Se você viveu a perda de uma pessoa próxima ou se conectou com a dor de milhares pelo mundo afora, sua relação com o luto passou e passa por transformações. A dor e o sofrimento da perda fazem com que repensemos os vínculos e as relações que tínhamos com a pessoa que se foi e como podemos, por meio do aconselhamento, apoiar com estratégias possíveis.  

Participando de um seminário, online, da PUC Minas, do curso de psicologia, pude me aproximar de conceitos e visões que ampliaram meu olhar sobre esse assunto. O tema foi “O luto e a pandemia: o aconselhamento como estratégia de prevenção” (conferir em youtube.com/watch?v=GQindsSNd0E&t=1160s, disponível no canal FAPSIcomVC, no YouTube). Ao pensar o luto e a pandemia, estamos de frente para um trabalho de luto que reposiciona a perda e o pensar em como sair dela. Como desinvestir frente a tudo o que foi perdido? Como repensar a relação de afeto que tínhamos com o objeto que se foi? Como, em um processo de aconselhamento, antes ou depois da vivência da perda, apoiar esse sujeito em seus prejuízos emocionais?  

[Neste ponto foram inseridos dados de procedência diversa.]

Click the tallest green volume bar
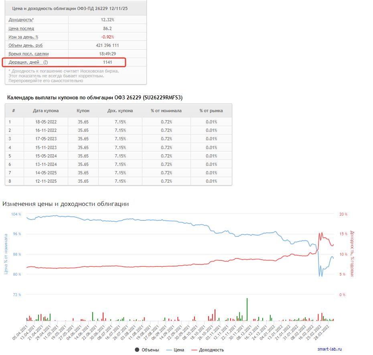This screenshot has height=355, width=373. click(x=247, y=309)
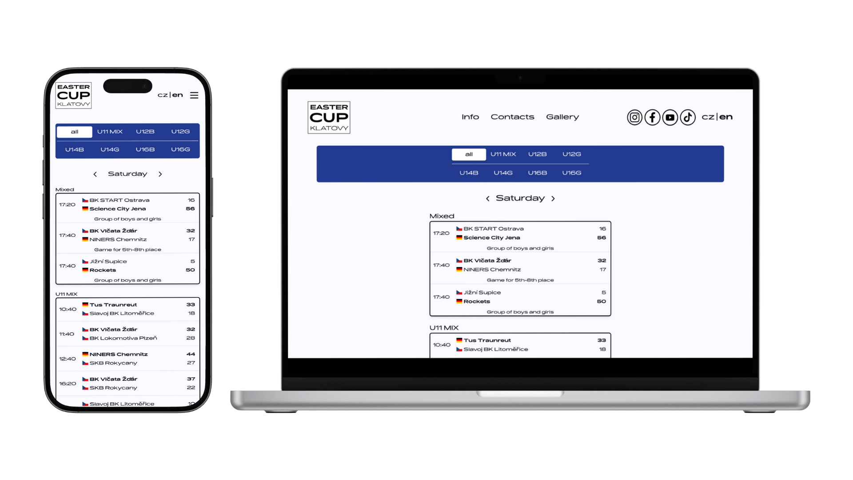Click the Contacts navigation link
The height and width of the screenshot is (480, 853).
tap(512, 116)
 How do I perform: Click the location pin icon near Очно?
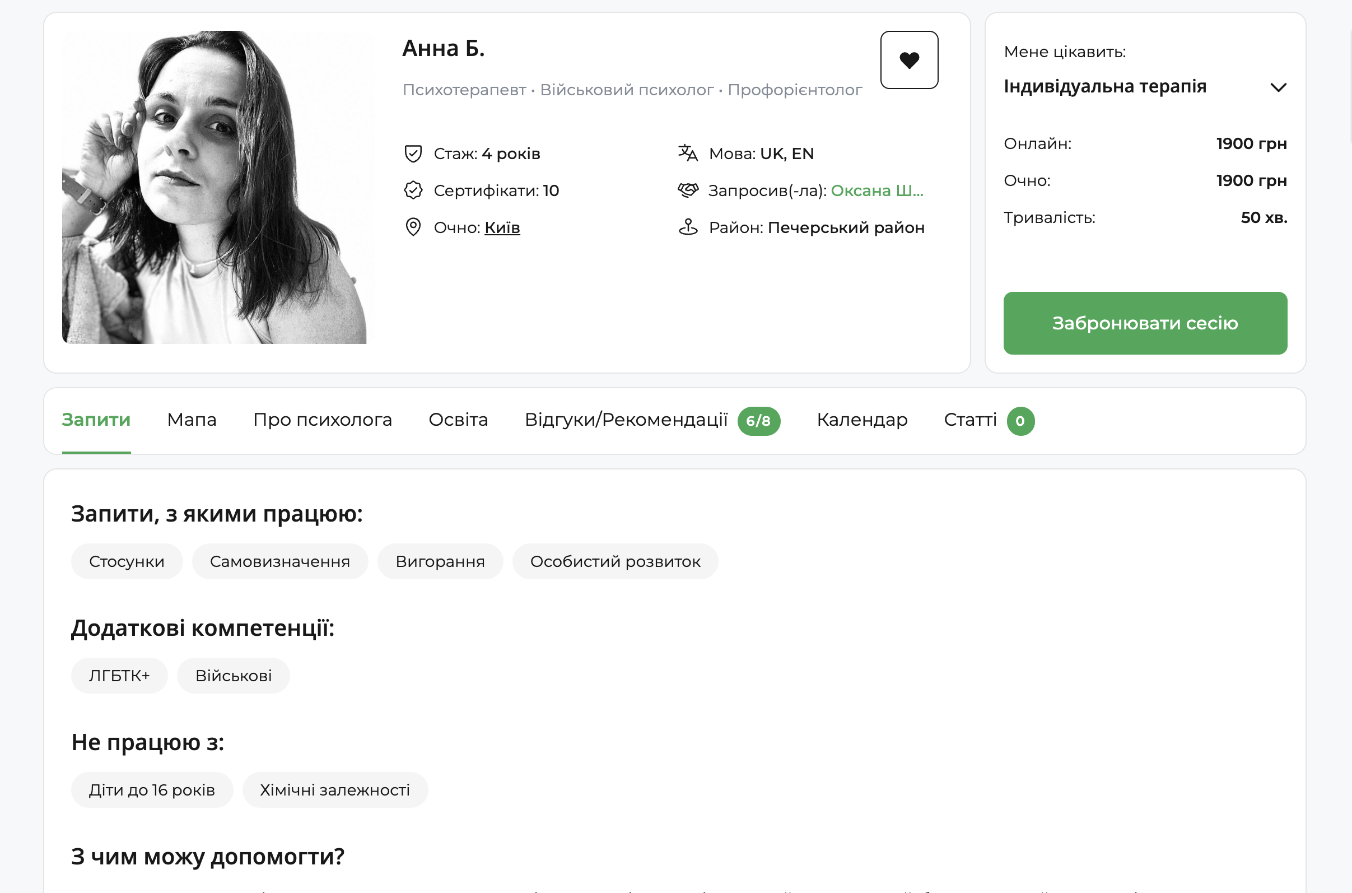click(413, 227)
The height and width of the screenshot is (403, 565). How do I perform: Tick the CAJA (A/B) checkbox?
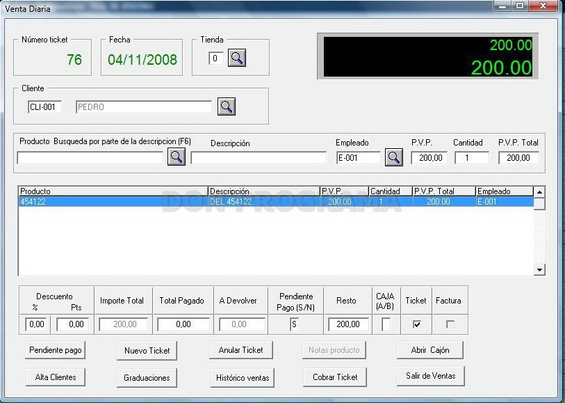coord(386,324)
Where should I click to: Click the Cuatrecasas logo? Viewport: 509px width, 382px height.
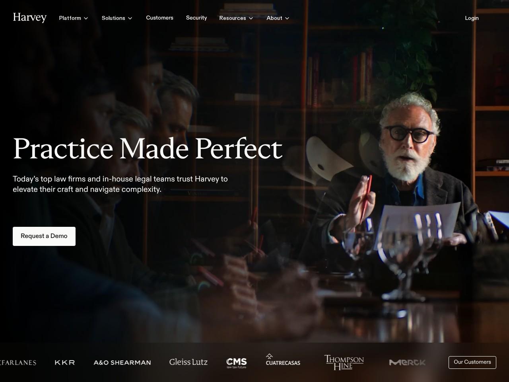[x=283, y=360]
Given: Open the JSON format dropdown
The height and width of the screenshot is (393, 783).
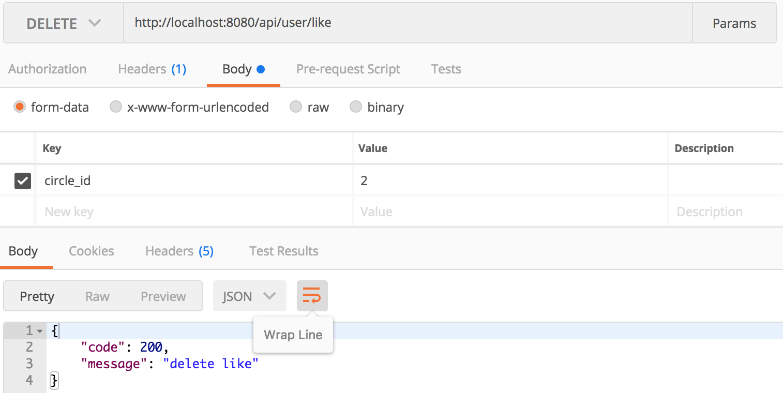Looking at the screenshot, I should (x=249, y=296).
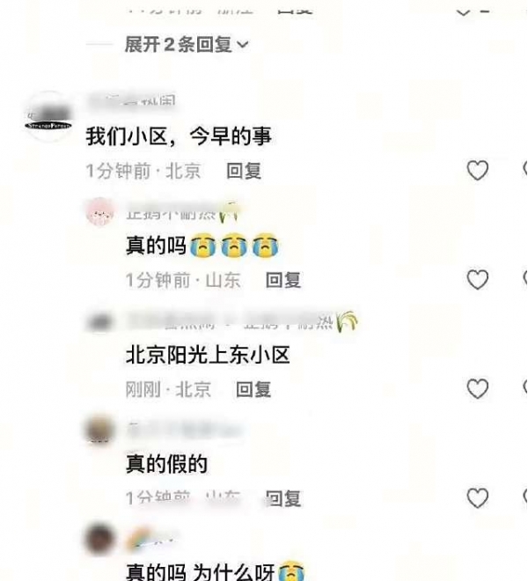Select comment text 北京阳光上东小区
Image resolution: width=528 pixels, height=581 pixels.
[x=208, y=355]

É de consenso que o manejo da situação da morte não é uma abordagem pontual, simples e sem reflexos. O luto é moldado pelos efeitos no presente, no passado e no futuro desse sujeito. Deixar o passado ir com todas as dores e perdas não é simples. Pode nos ajudar muito pensar na experiência da morte por meio de trabalhos de luto que precisamos empreender ou ajudar alguém a executar. O seminário evidenciou o estudo e as contribuições de William Worden, pesquisador na área, entre outros especialistas no assunto. Ele propõe um modelo de tarefas, e não de etapas estanques e limitadas, no qual a pessoa é responsável pelo seu próprio processo e coloca em segundo plano os efeitos derivados da passagem do tempo.  

As tarefas do luto de William Worden são claras e objetivas e demandam um fazer efetivo em cada uma delas. Aceitar a realidade da perda, elaborar o luto após a perda, adaptar-se ao ambiente sem a pessoa amada e encontrar e construir uma conexão com a pessoa que se foi para continuar vivendo. Uma vez que o luto é um processo, e não um estado, as tarefas do luto envolvem um processamento cognitivo que se prepara para enfrentar certas circunstâncias e aceitar a experiência da perda: a adaptação a um mundo diferente e menos desejado que o anterior. Dito de outra maneira, é preciso pensar sobre a dor!  

As suas tarefas ajudam a elaborar a perda da pessoa que se foi e elaborar a perda de quem eu era para essa pessoa. Com o sujeito que se vai, seguem também as compreensões de quem eu era para essa pessoa. É um pouco de cada um de nós que se vai na morte.   

Em tempos de distanciamento, nos quais a concretude dos rituais também nos foi remodelada, fica-se no vácuo da relação que se rompeu. Uma ausência sem ao menos o momento do adeus. Não temos os abraços, o apoio e o enfretamento do real que se impõe com a morte de quem se vai. Os tempos são desafiadores, e nossa elaboração ajudará a quem vive essa dor. Crie outros caminhos para se fazer presente. Ajude seu amigo, seu parente a viver e estruturar as tarefas da morte.   

Não é uma questão de superação, mas de elaboração dessa dor e das perdas. Se você já passou por isso, sabe do que estou escrevendo. O luto é um processo, e não dá para saber e estabelecer as fases pelas quais passamos de maneira tão delimitada. É importante não fugir da dor e do crescimento que vem com ela. Não se cresce apenas com situações positivas e alegres. A vida é formada pelos extremos e por nossa relação de sintonia com esses mesmos extremos. Vida e morte se fundem. Não existe opção: somos feitos de um todo de vivências boas e não tão boas para a felicidade e para o melhor. Boas escolhas.